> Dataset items
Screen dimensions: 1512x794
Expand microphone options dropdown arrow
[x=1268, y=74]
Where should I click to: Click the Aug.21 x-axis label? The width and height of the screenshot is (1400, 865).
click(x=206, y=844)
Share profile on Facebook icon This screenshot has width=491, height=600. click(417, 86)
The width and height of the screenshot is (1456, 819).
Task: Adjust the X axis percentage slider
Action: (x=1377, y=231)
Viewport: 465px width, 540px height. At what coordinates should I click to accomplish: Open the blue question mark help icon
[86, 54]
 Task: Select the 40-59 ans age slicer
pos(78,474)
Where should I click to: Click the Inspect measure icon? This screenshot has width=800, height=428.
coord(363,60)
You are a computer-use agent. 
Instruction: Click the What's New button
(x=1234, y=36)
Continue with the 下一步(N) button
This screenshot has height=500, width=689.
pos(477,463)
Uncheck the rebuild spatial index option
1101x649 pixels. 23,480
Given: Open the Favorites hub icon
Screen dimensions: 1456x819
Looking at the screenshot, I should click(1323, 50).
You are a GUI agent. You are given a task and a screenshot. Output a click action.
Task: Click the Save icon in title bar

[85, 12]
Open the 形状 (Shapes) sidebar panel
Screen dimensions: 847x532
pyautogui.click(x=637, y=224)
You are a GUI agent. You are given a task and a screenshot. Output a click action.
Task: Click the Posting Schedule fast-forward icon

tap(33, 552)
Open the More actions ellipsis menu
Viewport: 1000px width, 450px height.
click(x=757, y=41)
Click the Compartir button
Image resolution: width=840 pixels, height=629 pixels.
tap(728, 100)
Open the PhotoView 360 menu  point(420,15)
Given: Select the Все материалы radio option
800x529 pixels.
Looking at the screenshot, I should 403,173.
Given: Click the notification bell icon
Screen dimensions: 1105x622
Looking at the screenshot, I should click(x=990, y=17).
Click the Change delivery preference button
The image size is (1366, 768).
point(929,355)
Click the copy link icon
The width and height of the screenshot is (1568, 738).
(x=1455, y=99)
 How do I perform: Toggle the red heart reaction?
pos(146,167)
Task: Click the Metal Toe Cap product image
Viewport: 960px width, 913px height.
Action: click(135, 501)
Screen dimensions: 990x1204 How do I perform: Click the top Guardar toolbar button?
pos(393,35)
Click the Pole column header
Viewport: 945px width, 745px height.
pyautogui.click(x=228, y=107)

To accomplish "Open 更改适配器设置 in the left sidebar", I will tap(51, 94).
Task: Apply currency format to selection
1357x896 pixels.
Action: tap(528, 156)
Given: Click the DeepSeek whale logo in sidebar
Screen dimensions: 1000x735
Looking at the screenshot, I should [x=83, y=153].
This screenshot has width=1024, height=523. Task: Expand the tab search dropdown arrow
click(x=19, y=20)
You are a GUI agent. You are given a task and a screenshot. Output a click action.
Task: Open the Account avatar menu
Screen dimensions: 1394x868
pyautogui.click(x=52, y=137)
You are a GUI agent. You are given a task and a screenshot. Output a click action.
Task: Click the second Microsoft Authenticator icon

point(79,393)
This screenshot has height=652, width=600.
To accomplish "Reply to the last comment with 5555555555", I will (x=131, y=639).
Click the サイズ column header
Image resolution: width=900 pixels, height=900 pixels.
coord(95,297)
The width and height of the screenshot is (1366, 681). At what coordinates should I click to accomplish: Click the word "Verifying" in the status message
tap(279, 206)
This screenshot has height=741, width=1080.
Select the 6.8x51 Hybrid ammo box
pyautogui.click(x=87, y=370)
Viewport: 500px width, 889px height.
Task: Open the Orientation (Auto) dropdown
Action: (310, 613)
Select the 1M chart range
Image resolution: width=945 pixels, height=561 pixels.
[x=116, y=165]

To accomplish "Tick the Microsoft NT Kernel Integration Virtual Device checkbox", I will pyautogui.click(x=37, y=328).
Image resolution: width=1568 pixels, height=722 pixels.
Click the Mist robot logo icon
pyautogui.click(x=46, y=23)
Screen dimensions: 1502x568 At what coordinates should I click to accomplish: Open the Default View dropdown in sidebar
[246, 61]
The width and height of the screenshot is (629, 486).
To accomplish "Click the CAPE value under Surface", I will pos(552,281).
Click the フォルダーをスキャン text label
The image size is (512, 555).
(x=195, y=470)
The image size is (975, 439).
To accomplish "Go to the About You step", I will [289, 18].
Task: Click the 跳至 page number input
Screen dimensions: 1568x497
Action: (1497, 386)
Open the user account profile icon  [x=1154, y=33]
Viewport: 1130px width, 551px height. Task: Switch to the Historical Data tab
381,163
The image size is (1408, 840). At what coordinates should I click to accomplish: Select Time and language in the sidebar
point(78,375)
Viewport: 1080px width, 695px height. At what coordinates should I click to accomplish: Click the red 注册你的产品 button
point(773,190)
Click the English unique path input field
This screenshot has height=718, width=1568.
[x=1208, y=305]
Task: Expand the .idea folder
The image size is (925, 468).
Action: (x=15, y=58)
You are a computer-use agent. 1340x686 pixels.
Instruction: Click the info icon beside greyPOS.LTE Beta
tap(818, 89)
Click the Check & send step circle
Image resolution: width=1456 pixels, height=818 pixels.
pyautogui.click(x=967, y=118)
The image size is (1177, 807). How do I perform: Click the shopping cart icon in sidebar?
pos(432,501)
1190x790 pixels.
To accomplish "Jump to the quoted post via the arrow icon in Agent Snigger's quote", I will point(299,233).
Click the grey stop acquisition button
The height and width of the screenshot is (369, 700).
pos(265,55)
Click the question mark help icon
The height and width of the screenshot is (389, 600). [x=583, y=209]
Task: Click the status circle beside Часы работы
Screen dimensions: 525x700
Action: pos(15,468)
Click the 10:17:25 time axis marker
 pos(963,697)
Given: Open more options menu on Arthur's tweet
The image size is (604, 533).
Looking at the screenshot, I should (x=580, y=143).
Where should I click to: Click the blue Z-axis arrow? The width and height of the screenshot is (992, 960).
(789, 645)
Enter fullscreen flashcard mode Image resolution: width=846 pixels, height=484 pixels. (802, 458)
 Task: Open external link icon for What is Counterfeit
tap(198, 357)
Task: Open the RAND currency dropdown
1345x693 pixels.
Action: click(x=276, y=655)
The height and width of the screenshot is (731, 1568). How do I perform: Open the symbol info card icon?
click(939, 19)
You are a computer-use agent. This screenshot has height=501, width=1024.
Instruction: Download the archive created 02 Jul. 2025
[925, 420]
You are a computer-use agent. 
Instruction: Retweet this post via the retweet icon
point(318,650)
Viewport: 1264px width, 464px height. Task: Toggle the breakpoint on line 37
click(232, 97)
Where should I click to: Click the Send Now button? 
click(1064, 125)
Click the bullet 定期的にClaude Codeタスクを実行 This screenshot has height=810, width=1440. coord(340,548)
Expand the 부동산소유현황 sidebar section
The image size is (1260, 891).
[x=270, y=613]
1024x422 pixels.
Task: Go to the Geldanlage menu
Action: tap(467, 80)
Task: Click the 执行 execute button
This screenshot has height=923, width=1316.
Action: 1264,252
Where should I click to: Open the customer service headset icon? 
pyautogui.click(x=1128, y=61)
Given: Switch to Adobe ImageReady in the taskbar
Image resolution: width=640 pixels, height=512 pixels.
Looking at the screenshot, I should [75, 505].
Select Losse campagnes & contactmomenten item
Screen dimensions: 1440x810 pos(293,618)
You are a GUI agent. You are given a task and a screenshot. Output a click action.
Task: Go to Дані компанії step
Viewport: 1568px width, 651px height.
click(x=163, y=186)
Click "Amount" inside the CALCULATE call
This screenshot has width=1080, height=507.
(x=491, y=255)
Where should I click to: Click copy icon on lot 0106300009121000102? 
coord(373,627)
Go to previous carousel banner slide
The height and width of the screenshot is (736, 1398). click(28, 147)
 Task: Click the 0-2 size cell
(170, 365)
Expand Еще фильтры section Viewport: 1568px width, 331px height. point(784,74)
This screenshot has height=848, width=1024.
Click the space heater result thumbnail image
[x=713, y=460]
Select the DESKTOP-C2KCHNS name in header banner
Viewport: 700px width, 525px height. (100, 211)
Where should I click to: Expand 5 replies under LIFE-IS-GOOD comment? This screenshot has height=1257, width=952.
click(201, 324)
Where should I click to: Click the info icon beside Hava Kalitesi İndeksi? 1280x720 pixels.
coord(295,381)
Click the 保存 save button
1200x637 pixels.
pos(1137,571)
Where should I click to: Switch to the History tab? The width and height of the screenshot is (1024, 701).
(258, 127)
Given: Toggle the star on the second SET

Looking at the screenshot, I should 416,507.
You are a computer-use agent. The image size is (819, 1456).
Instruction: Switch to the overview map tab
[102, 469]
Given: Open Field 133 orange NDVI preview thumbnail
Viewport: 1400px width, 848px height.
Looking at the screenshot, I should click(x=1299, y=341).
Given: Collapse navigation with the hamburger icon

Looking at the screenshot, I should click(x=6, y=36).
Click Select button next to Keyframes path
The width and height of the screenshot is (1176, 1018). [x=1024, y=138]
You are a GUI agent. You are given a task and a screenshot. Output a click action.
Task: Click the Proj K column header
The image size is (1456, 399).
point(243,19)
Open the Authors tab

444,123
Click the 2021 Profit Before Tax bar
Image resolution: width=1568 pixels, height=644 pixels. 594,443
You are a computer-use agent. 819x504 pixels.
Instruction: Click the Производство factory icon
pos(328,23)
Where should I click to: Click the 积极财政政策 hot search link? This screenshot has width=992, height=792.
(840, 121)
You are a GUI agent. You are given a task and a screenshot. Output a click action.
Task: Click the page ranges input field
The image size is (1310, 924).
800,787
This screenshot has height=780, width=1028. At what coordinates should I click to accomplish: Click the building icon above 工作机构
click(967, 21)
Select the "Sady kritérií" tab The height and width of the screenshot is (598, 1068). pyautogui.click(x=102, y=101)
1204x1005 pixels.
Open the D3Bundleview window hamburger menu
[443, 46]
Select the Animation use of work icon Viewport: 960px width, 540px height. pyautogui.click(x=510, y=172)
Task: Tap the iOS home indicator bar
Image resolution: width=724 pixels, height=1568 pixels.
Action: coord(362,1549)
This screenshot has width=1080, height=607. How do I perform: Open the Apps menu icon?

> EXERCISE PROMPT
Copy the items word for word, starting at the line containing "will tap(51, 94)." and ending at the line containing "coord(95,297)", with both of those lines included.

> ANSWER FOR THE TASK
To accomplish "Open 更改适配器设置 in the left sidebar", I will tap(51, 94).
Task: Apply currency format to selection
1357x896 pixels.
Action: tap(528, 156)
Given: Click the DeepSeek whale logo in sidebar
Screen dimensions: 1000x735
Looking at the screenshot, I should [x=83, y=153].
This screenshot has width=1024, height=523. Task: Expand the tab search dropdown arrow
click(x=19, y=20)
You are a GUI agent. You are given a task and a screenshot. Output a click action.
Task: Open the Account avatar menu
Screen dimensions: 1394x868
pyautogui.click(x=52, y=137)
You are a GUI agent. You are given a task and a screenshot. Output a click action.
Task: Click the second Microsoft Authenticator icon

point(79,393)
This screenshot has height=652, width=600.
To accomplish "Reply to the last comment with 5555555555", I will (x=131, y=639).
Click the サイズ column header
Image resolution: width=900 pixels, height=900 pixels.
coord(95,297)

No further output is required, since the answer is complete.